I think the IP-world, if it could, would try to colonize the imaginative capacity of the spectator itself, and immobilize the spectator’s ability to ever dream “otherwise”—in short, to ever dream at all.
In Finite and Infinite Games, James P. Carse distinguishes between a finite game, which is played to be won, and an infinite game, which is played in order to continue playing. The infinite game, in a way, is the only one there is, and is even synonymous with being. The need for content in this IP-dominant era suggests that companies and creators are always hoping to keep unfurling their products, i.e., to gesture toward the infinite game so that they can keep playing. Audiences will keep watching, speculating, buying, and enjoying.
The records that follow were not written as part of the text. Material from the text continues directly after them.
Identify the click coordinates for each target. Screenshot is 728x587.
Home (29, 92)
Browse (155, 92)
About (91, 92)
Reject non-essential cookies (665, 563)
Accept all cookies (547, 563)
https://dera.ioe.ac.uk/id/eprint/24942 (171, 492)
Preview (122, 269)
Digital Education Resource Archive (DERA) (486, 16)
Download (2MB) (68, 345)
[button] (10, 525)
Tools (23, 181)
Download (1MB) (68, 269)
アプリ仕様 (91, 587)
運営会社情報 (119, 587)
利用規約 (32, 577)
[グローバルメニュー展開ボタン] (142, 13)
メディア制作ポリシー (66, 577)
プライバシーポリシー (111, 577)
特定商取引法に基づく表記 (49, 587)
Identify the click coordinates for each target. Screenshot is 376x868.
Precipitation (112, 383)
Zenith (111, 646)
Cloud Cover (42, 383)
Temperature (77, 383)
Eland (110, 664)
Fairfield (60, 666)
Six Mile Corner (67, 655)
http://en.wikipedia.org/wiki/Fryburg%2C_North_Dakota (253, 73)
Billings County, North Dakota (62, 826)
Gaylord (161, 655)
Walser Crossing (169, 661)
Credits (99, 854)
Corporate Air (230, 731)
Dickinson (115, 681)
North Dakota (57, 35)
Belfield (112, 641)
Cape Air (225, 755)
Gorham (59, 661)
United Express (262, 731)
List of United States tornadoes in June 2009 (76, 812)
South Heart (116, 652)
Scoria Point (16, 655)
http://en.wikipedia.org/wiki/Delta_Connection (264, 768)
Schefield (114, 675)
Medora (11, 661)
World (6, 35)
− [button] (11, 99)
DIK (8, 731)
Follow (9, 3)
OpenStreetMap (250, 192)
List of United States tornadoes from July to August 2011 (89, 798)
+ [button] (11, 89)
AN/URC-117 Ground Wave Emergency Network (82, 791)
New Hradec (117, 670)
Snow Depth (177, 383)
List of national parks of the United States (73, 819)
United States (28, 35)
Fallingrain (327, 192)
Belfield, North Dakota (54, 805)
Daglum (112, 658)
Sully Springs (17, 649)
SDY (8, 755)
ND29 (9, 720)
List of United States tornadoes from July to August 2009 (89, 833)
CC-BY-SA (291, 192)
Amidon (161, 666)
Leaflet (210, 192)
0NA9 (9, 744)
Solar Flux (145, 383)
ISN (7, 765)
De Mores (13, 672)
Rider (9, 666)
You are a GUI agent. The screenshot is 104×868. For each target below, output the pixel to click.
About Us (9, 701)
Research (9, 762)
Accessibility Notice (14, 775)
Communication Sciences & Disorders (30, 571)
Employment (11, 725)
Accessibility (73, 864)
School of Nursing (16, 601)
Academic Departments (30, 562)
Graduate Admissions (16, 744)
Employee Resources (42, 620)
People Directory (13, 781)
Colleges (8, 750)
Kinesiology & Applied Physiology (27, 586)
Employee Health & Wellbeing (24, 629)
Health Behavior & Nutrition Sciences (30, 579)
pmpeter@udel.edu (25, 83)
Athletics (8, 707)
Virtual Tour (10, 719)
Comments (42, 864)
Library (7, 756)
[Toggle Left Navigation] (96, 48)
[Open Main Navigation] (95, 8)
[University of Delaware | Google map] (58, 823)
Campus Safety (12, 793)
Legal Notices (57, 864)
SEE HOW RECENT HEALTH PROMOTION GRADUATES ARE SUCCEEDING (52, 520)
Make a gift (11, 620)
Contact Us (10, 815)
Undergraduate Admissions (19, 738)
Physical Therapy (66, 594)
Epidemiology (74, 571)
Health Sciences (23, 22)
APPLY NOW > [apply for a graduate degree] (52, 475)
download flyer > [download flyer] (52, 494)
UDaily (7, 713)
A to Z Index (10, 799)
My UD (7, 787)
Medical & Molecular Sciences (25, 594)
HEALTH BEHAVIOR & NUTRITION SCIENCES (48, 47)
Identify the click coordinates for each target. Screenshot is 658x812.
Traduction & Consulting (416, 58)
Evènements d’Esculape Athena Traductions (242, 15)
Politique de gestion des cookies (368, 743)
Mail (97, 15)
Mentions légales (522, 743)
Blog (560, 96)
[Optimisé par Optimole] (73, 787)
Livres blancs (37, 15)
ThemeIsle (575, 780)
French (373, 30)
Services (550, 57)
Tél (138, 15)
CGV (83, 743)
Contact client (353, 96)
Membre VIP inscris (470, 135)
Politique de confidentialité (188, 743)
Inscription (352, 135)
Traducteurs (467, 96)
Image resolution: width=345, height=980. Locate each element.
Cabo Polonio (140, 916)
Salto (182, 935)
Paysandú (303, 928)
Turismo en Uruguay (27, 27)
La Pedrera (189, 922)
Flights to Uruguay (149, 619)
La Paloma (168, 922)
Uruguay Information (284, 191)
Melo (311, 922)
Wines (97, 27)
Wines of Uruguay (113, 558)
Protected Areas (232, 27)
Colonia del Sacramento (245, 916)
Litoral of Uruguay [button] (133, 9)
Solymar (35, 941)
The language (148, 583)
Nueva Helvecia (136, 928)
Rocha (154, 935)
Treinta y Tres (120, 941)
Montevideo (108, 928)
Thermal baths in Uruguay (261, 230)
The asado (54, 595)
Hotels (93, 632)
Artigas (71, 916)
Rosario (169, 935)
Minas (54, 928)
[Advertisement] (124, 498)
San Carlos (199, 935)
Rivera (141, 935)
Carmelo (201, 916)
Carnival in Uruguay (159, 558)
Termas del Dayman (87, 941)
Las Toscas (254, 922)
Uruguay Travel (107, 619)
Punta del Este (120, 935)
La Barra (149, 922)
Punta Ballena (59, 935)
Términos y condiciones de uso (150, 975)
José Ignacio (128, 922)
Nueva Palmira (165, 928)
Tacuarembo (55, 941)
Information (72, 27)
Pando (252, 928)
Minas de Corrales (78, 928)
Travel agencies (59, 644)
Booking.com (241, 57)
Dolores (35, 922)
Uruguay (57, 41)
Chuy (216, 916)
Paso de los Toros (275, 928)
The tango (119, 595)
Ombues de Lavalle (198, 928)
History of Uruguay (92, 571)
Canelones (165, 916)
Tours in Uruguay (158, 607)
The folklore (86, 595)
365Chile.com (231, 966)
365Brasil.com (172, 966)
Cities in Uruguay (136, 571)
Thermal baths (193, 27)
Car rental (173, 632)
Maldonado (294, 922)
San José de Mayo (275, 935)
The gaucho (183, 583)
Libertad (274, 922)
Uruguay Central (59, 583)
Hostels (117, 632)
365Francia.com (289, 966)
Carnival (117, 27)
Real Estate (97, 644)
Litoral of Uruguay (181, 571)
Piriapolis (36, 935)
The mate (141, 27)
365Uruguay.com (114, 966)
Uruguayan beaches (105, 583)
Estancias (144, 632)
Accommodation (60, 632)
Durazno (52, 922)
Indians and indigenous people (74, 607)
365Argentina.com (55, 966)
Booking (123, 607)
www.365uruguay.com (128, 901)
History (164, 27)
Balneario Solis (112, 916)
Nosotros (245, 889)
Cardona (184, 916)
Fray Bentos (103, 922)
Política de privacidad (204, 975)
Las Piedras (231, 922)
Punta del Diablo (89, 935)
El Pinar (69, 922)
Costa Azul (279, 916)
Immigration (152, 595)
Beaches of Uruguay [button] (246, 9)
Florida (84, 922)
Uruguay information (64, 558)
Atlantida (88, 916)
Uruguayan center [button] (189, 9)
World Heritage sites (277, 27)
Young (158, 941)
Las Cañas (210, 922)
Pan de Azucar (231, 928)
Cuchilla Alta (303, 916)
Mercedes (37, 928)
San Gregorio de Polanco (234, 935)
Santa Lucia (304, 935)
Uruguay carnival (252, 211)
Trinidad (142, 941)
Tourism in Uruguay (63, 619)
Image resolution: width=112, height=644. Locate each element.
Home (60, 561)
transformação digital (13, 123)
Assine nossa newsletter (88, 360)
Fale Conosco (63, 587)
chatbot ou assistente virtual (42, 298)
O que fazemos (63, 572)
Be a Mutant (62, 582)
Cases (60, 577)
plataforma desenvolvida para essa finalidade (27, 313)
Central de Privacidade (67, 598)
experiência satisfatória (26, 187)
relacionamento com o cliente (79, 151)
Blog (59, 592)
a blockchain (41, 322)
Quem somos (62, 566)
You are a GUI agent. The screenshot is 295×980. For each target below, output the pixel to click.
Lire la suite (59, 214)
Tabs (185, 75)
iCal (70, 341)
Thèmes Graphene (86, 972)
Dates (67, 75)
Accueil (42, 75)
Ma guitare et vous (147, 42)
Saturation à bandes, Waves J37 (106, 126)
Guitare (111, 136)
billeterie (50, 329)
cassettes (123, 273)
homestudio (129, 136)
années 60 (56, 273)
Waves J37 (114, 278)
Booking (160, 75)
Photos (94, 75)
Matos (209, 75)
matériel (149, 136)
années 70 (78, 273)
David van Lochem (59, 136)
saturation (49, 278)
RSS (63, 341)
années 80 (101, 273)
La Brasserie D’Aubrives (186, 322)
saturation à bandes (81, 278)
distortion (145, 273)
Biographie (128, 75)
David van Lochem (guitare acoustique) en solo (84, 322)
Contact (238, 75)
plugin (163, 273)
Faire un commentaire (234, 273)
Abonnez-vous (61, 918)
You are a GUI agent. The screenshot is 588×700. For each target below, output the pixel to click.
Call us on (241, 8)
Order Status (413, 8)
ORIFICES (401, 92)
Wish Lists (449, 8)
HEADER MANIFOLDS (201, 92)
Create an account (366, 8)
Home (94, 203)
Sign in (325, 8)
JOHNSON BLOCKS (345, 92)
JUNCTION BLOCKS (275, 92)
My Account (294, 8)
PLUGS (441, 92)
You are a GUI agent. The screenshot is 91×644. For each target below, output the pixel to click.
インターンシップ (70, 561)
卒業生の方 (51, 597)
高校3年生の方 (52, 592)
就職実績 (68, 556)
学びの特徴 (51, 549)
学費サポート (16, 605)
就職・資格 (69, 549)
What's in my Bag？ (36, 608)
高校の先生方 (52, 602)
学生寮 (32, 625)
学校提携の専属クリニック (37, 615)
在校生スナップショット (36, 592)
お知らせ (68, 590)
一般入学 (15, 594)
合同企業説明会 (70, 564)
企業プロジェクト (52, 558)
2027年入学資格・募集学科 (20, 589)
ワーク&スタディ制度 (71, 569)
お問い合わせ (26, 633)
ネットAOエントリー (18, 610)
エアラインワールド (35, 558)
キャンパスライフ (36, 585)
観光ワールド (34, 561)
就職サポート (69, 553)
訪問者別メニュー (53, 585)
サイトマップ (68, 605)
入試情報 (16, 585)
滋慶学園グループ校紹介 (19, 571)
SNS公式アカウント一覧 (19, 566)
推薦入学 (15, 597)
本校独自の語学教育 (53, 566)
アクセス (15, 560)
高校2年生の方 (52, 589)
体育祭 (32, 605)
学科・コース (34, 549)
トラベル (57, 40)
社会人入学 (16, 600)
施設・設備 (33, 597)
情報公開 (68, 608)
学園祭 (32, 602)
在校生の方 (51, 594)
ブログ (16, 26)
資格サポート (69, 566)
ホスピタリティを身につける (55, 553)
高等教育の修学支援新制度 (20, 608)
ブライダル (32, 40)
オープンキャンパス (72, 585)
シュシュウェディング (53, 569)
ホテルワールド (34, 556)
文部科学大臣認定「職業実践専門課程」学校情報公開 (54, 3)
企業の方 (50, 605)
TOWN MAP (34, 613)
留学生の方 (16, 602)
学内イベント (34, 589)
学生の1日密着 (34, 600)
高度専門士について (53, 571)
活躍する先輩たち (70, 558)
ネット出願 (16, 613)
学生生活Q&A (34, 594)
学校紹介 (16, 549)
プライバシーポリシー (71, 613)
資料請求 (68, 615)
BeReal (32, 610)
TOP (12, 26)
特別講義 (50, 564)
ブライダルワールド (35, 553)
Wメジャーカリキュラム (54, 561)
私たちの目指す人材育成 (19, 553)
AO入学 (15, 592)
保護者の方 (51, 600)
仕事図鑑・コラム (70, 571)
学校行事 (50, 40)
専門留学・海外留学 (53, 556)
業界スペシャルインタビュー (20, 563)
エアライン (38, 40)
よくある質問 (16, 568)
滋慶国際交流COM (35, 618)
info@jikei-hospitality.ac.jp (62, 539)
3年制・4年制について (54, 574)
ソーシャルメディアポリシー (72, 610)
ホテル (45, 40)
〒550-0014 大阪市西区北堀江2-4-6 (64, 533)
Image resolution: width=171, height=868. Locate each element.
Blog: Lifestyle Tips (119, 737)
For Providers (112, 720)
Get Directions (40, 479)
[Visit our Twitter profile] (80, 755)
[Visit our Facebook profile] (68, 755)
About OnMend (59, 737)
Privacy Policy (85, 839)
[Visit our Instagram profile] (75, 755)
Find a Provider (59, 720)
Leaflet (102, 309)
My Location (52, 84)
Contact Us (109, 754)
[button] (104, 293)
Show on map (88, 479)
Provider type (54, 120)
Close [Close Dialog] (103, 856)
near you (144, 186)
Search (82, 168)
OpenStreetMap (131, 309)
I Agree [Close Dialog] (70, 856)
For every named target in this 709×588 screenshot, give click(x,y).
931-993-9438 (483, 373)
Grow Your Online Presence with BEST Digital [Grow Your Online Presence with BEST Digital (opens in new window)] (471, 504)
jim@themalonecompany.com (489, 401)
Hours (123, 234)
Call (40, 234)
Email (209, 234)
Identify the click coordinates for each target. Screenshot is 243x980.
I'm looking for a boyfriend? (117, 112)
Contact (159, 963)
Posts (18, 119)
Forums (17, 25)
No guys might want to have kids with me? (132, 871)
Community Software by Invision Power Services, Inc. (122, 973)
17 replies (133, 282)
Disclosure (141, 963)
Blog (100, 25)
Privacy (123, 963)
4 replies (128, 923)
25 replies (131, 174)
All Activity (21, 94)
I do wonder if there are some cracks in the structure, foretelling the eventual demise of IP as we know it. IP is actually a finite game that strives, poignantly, toward infinite game status.
Why is it a finite game? Well, variations and iterations don’t make something infinite. Possibilities go away; dark and empty spaces for the imagination to fill out become unavailable. When you are in control of your IP and constantly trying to say every quiet part out loud, you illuminate too much sooner or later. You take up all the resources because you have not allowed some to be left over. This unsaid surplus is why fanfic, slash fiction, etc., come into existence at all, when they read lovingly against the grain, or in expansion of it, to deliberately alter or queer IPs by doing what the originals wouldn’t or couldn’t: they’re aiming to bend the beloved world back into a shape that is usable because it allows for dreaming.
The Navigator: A Medieval Odyssey (Vincent Ward, 1988) follows a group of medieval English villagers as they attempt to cast a cross that they can erect on a church steeple, to please God and ward off the plague. When the adventurers exit the tunnels through which they’ve journeyed, they enter the twentieth century. But they assimilate this encounter into their own understanding of the world: they don’t entertain the possibility of time travel because the strangeness of cars and tall buildings is a spatial one, to them, not temporal. They’ve simply traveled to a great city and this must be what those look like. For so much of the world, over so much of history, it has seemed completely natural to people that one lived much like one’s ancestors, and later generations would live much like the present one did. Simple awareness of this orientation to time and the world seems like a significant feat of empathic imagination in contrast to the novelty-fracking we see more often today.